Put in game theory language, the optimal solution for the game includes a group of people cooperating when defecting amongst a population of defectors would be the optimal strategy.
From a communications point of view, players have limited communication channels, and must both explain the game and encourage cooperation without directly doing so. The players have similar cultural backgrounds, having read the same books and having overlapping social circles. When a player announces their agreement to cooperate they used clearly false reasons, implying there is much left unsaid. Maybe the stock bump that happens when a player cooperates is a positive reinforcement signal by people concerned about rising labor costs.
Your logic is somewhat fallacious: specifically, you create a false dichotomy between "there is an illegal sector-wide conspiracy" and "these things could happen across the sector if there were fully legitimate reasons for them to".
You are missing the middle, which is that there is no conspiracy, but that many companies in the sector saw, at around the same time (though possibly influenced by some bellwether I'm unaware of), the opportunity to juice their stock prices with layoffs even though they're making record profits and don't actually expect to be hit by a looming recession.
you are assuming those workers were productive (in terms of contribution to the bottom-line) to begin with, which a lot of insiders tend to disagree with.
This has baked into it the incredibly naïve (and generally accepted to be incorrect) assumption that layoffs are performance-based. There are plenty of examples of FAANG and other companies laying off folks with 15, 20, 30 years of incredibly specialized and presumably valuable experience but with a compensation price tag to match.
If anything it's a great time to shed well-paid fat. Hire a noob out of MIT for 1/2 price and hope that the Sr. gave the project enough legs and enough documentation to allow the NUG to figure it out.

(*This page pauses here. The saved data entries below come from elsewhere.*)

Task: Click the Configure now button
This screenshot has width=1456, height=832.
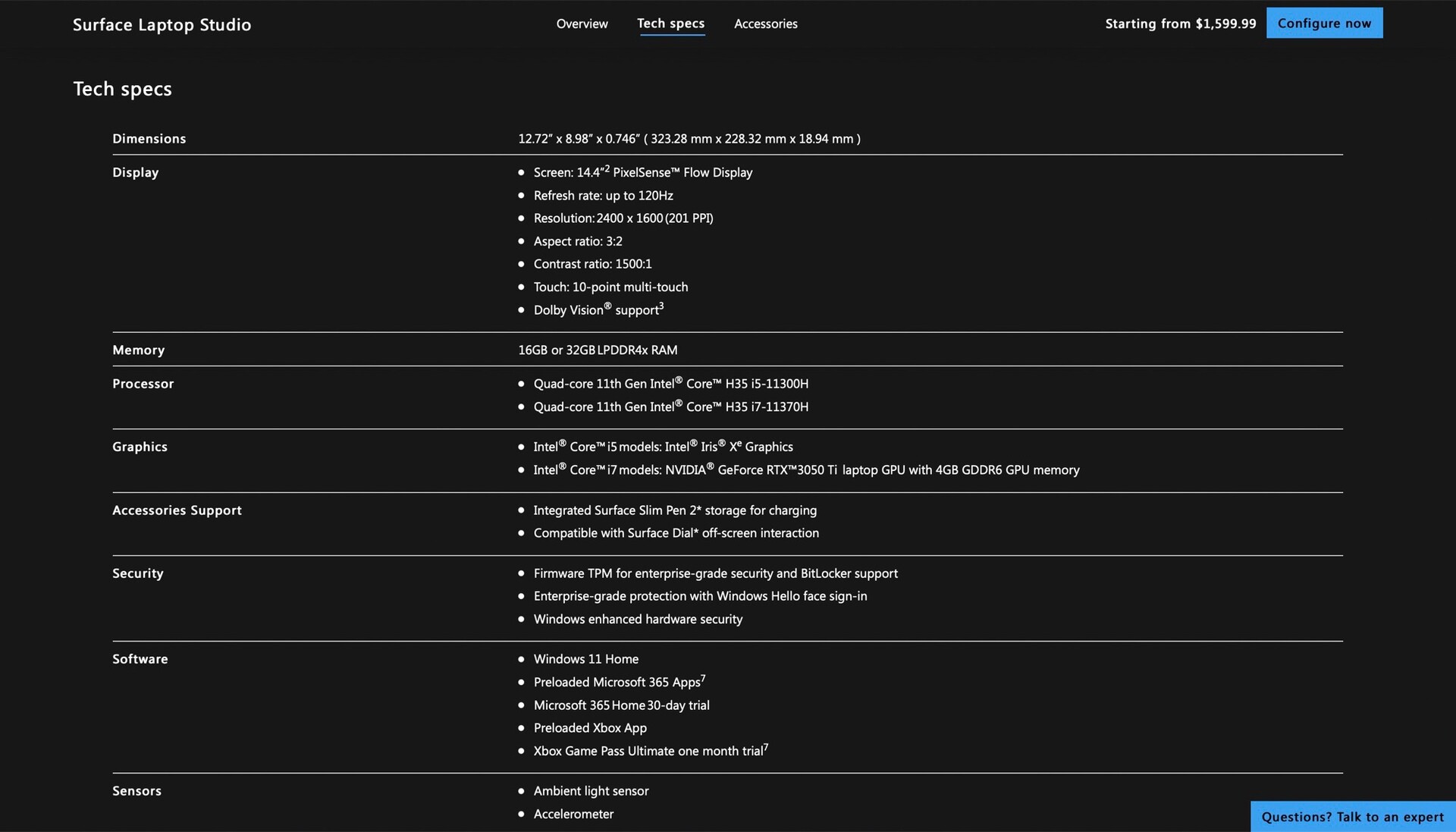Action: [x=1324, y=23]
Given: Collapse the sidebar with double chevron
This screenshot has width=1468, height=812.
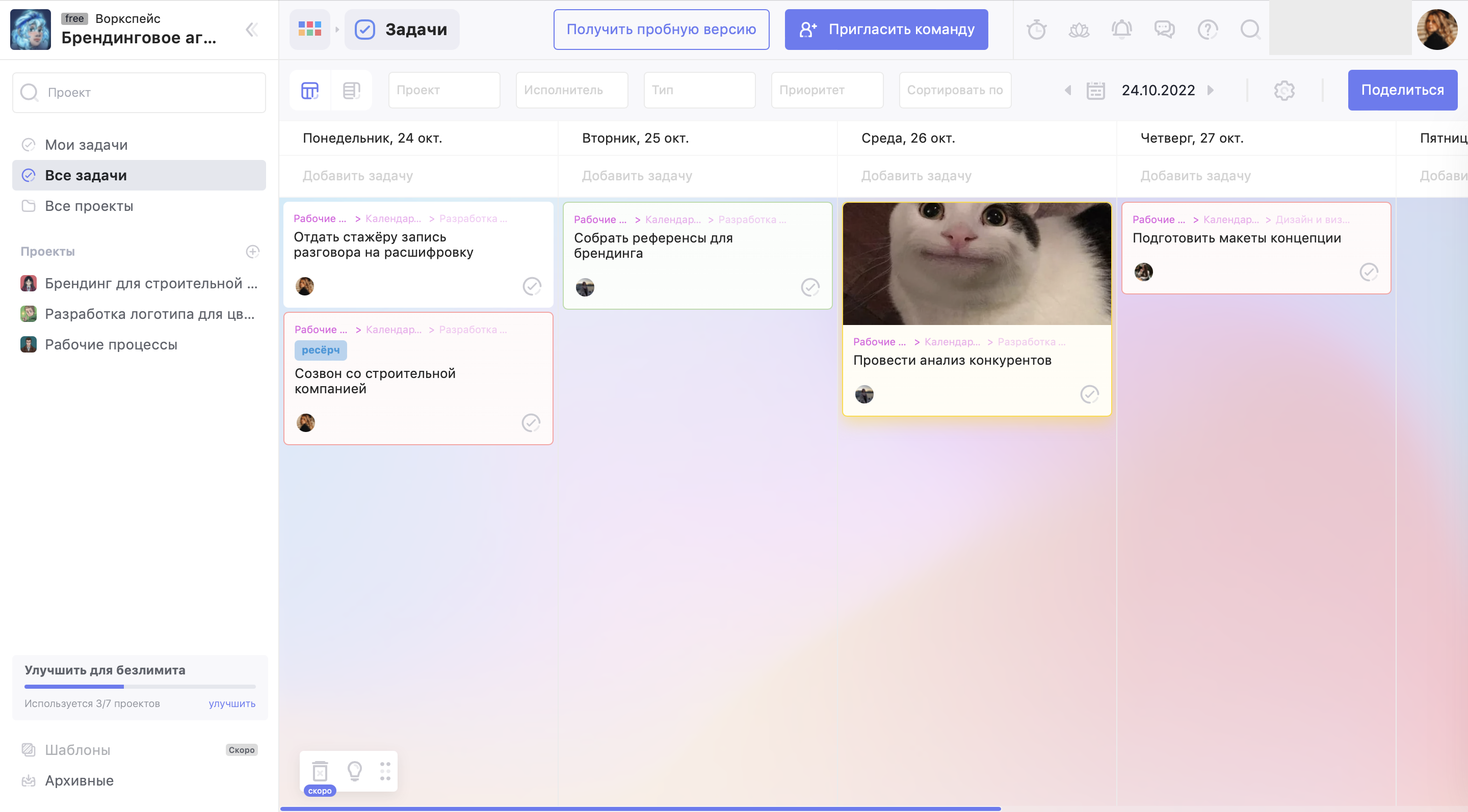Looking at the screenshot, I should pyautogui.click(x=251, y=30).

I mean that's certainly part of it. If (and it's a big if) you can run a project for less money, you probably should.
However I'm not sure it's as large-scale a thought process as "let's keep industry wages as low as we can" and more "I will look good if I can trim my budget, so I'm going to try to do that." The effect is the same, generally, but not quite as nefarious.
"I don’t think dropping the lowest 10% of developers is hurting your output. It might even raise it."
I have seen a few mass layoffs while I was contractor at different companies. Most of these big layoffs weren't performance based but they axed whole departments. Another group at danger were managers that didn't actually manage anybody. they were either demoted or let go. But in general I didn't get the impression that the layoffs were about performance. It was more about being lucky and being at the right place at the right time.
This does not work in practice. You don’t have a perfect metric to evaluate performance, and managers at all levels have some margin of decision and they can interpret different people’s productivity differently. The effects on morale are also usually terrible and can reduce the productivity of the remaining employees while the best ones polish their CV and look elsewhere.
This idea is rooted in a philosophy where people are interchangeable cogs that can be evaluated purely on a one-dimensional axis, don’t have emotions, and where you don’t have competitors taking advantage of this by getting good engineers for cheap you fired for ideological reasons.
This generally isn't how layoffs work because if there is any correlation between performance and protected indicators (age / gender / race / etc.), then a mass layoff may appear to be biased and open up a legal liability.
Instead, layoffs are shaped by specific reductions in funding for product areas, and a degree of randomization and rebalancing is mixed in to eliminate bias.
If you're Amazon it would... this wouldn't be the first time companies colluded to suppress wages in SV. It might not even be explicit collusion. These companies do have other motivations for these changes.